Um menino de 15 anos confessou na maior frieza o assassinato de 17
pessoas. "Matei, sim." Talvez tenha acrescentado num dar de ombros: "E
daí?". Quinze dos crimes foram comprovados. Por ser menor de idade, como
tantos assassinos iguais a ele, foi para uma dessas instituições de
ressocialização nas quais não acredito. Logo estará livre para reiniciar
sua vida de psicopata. E, se perguntarem a razão, talvez diga como
outro criminoso, quase uma criança, que assaltou um amigo meu e repetia:
"Vou te matar". Meu amigo perguntou por que, e o menino respondeu com
simplicidade: "Nada. Hoje saí a fim de matar alguém".
Como nós,
sociedade moderna, produzimos esse e outros dramas morais? Acusa-se pela
criminalidade juvenil a família, que às vezes é apenas outra vítima, ou
"a sociedade", conceito vago que isenta de uma ação enérgica, enquanto
se multiplicam os dramas, aumentam as tragédias.
Esperamos
soluções ou progressos de parte dos políticos? Dos líderes, das
autoridades? De momento, isso me parece mais uma imensa falácia, pois
mesmo os bem-intencionados terão pouco poder numa sociedade adoecida.

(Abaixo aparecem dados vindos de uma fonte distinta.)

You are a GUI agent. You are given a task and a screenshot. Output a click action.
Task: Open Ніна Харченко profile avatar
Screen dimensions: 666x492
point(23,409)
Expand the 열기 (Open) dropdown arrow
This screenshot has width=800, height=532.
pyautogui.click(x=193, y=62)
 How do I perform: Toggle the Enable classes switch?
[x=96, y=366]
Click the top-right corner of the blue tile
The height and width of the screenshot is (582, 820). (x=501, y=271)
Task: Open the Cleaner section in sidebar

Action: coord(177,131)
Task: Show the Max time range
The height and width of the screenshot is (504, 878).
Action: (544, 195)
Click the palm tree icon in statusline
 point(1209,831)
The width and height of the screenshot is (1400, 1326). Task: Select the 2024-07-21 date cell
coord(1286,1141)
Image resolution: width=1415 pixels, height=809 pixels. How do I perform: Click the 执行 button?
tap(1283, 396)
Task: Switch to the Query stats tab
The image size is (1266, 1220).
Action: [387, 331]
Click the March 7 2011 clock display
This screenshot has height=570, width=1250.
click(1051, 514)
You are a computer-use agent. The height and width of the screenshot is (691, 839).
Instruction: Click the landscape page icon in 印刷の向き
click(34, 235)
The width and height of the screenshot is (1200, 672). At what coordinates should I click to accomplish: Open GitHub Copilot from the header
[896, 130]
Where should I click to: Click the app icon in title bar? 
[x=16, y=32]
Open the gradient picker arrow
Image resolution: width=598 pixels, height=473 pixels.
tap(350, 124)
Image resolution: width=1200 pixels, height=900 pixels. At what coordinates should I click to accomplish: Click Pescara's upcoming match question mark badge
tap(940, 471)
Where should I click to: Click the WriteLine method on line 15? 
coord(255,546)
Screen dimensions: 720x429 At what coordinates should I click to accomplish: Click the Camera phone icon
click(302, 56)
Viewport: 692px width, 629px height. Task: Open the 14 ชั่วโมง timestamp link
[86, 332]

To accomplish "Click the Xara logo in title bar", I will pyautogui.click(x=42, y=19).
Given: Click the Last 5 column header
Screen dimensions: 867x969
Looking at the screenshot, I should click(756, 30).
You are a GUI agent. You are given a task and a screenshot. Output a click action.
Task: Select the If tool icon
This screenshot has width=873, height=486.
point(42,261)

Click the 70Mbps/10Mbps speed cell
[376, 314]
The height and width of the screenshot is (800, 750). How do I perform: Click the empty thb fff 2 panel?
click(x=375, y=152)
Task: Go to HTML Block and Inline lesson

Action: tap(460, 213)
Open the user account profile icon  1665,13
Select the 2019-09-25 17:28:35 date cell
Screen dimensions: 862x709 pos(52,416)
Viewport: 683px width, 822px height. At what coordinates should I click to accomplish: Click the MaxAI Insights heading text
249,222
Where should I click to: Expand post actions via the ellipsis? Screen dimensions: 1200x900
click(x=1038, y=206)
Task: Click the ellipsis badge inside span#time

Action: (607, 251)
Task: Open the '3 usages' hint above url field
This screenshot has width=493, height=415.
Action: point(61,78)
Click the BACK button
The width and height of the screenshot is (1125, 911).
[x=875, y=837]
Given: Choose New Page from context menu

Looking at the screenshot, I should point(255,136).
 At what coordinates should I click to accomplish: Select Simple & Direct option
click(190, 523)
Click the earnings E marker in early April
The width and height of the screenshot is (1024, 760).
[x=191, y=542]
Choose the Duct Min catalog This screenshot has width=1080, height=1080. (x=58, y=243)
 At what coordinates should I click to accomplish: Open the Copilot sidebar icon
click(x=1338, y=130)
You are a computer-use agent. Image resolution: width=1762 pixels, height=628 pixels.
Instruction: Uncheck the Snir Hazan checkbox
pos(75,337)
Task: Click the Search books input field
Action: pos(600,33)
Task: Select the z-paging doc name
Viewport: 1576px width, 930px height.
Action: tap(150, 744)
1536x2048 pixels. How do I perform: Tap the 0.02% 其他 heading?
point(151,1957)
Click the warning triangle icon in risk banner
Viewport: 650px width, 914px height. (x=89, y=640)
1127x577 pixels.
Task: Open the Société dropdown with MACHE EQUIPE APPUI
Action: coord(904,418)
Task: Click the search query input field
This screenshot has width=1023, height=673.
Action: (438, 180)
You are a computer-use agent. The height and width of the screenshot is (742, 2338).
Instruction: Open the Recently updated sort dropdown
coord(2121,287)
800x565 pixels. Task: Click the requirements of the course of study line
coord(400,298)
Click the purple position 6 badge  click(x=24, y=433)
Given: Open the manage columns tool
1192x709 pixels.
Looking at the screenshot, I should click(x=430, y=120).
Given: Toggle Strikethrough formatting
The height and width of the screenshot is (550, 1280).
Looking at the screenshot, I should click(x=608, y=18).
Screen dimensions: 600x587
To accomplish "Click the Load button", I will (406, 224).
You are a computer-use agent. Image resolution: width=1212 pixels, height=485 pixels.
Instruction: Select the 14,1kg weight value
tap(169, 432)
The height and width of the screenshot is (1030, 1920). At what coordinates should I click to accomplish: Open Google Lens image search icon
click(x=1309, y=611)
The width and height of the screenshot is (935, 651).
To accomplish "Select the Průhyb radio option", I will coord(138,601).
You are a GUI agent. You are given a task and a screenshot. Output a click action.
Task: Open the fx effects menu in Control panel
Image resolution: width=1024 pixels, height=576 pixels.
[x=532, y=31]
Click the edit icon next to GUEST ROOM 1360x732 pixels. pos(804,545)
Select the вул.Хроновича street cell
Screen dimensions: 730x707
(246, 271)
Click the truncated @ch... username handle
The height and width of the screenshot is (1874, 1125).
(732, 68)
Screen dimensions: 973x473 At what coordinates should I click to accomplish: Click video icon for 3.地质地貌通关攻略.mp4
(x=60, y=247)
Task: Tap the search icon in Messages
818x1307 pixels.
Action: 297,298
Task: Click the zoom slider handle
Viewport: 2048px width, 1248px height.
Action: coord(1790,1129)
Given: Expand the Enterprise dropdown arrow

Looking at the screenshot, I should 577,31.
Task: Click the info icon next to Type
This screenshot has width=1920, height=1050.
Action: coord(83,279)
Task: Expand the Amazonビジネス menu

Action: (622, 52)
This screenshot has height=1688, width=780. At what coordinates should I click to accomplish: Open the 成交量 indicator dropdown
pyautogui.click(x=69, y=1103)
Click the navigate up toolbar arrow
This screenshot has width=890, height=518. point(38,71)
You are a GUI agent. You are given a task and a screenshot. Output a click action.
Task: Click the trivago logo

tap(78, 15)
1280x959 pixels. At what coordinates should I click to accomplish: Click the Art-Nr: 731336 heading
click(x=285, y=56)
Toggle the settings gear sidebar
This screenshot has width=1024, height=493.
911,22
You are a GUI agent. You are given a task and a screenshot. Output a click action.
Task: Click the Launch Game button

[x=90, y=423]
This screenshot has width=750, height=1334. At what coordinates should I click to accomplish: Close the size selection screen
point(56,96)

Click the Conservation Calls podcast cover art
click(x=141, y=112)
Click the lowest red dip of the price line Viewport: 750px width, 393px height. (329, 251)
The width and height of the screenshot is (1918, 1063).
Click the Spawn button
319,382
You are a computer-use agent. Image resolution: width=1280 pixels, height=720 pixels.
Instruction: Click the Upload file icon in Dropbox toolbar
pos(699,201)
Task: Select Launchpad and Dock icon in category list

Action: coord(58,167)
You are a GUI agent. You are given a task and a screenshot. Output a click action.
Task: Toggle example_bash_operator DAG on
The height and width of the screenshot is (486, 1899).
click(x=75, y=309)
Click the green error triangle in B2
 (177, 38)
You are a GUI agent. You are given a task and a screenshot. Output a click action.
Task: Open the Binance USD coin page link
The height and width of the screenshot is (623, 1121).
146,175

Sou mais crédula do que cética, o que nem sempre é bom. (O diabinho
fica à espreita.) Quando menina, me disseram que, se a gente cavasse
fundo no jardim, esse poço daria no Japão, onde as pessoas andavam de
cabeça para baixo (para eles, de pernas para o ar estaríamos nós). Mas,
adulta, descobri que a vida tem outros poços, nem todos divertidos. Um
deles parece não ter fim: o dos escândalos nossos de cada dia, o da
nossa desolação e dos nossos enganos. O poço tem água no fundo: o
diabinho no meu ombro espia seu reflexo nela, para ver se não haverá
alguma luz que o afugente. Mesmo que seja uma lamparina, será uma luz, e
apesar de tudo acredito nela. Resta descobrir quanto tempo se leva para
chegar nesse fundo e se, em lá chegando, boa parte das nossas aflições à
espera de justiça será resolvida e haverá justiça.
Enquanto escrevo isso, o diabinho rosna uma das melhores frases sobre o assunto: "A lei nem sempre garante a justiça".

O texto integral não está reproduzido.